And when they get really angry, they get going. It's happened before and it's happening now according to William Cronon, history professor at the University of Wisconsin. In an article in today's New York Times, Cronon says Governor Scott Walker has blown it.
Mr. Walker’s conduct has provoked a level of divisiveness and bitter partisan hostility the likes of which have not been seen in this state since at least the Vietnam War. Many citizens are furious at their governor and his party, not only because of profound policy differences, but because these particular Republicans have exercised power in abusively nontransparent ways that represent such a radical break from the state’s tradition of open government.
Perhaps that is why — as a centrist and a lifelong independent — I have found myself returning over the past few weeks to the question posed by the lawyer Joseph N. Welch during the hearings that finally helped bring down another Wisconsin Republican, Joe McCarthy, in 1954: “Have you no sense of decency, sir, at long last?

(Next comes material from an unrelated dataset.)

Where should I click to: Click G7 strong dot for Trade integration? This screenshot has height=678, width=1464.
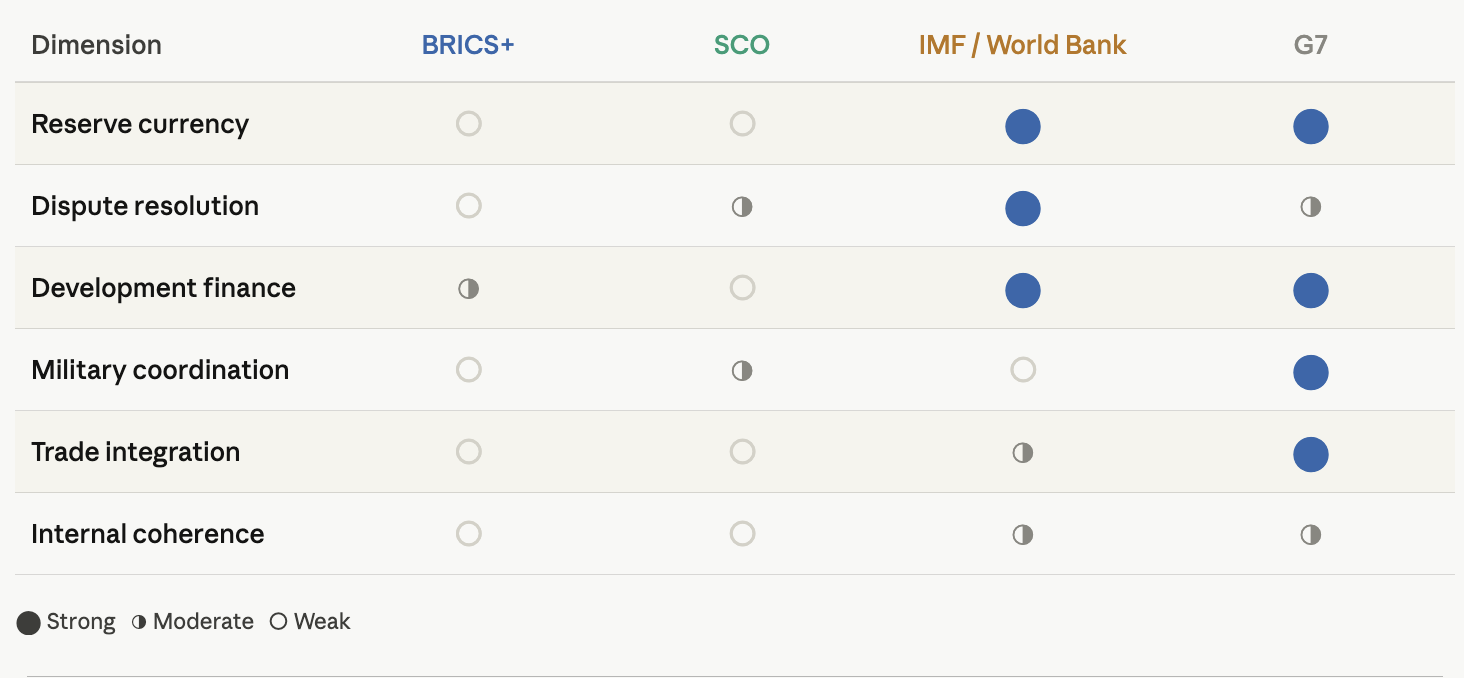coord(1310,455)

Have you left no sense of decency?”
Scott Walker is not Joe McCarthy. Their political convictions and the two moments in history are quite different. But there is something about the style of the two men — their aggressiveness, their self-certainty, their seeming indifference to contrary views — that may help explain the extreme partisan reactions they triggered. McCarthy helped create the modern Democratic Party in Wisconsin by infuriating progressive Republicans, imagining that he could build a national platform by cultivating an image as a sternly uncompromising leader willing to attack anyone who stood in his way. Mr. Walker appears to be provoking some of the same ire from adversaries and from advocates of good government by acting with a similar contempt for those who disagree with him.

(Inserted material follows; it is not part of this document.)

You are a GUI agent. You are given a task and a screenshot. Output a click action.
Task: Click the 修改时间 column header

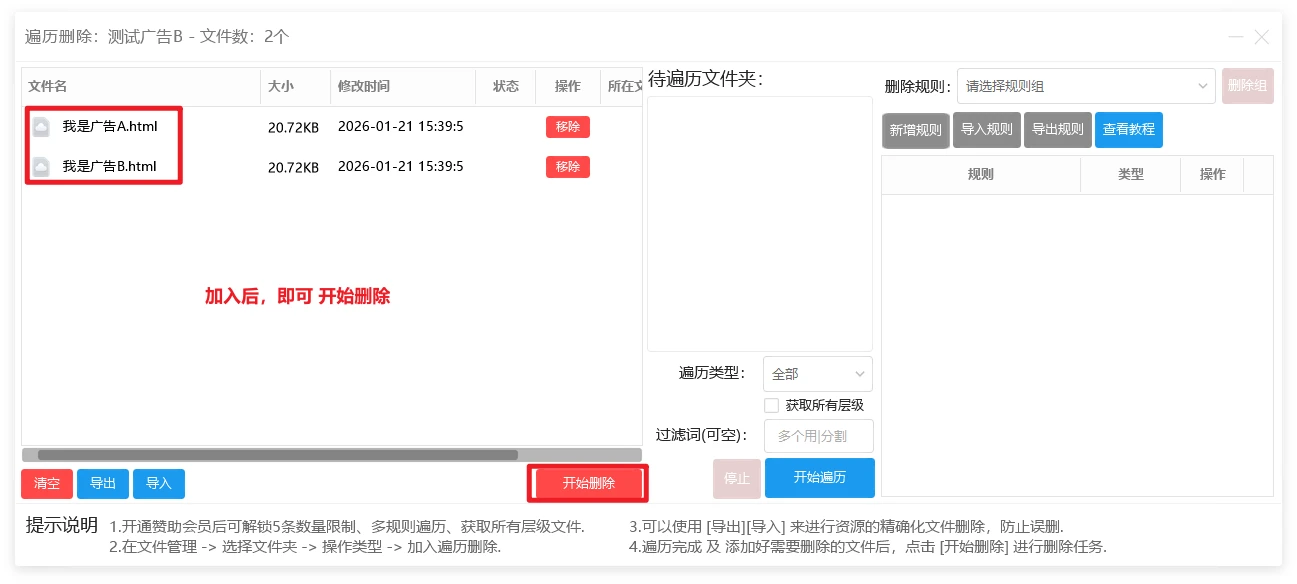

What happened after McCarthy? It took a few years but then Kennedy happened. Much of the support and energy for Kennedy's campaign came from old political allies in Boston but very considerable and effective support came from universities.

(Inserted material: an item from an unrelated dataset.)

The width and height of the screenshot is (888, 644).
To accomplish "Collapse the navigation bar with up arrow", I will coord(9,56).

As Cronon says, it's not the same era. They had Soviet threats and H-bombs. We have the Middle East, oil, and a crumbling, corrupt democracy. They had Joe McCarthy and a frightened populace. We have Reagan, Bush, Cheney and the dominance of corporations. They lived in what felt like nuclear end-times. We live in environmental end-times. They got active; we've gotten oddly passive. Vocal, querelous, yes. But passive. The sheer, malign idiocy of Scott Walker (and his many backers, financial and political) may well turn out to be something the left -- finally! -- finds intolerable.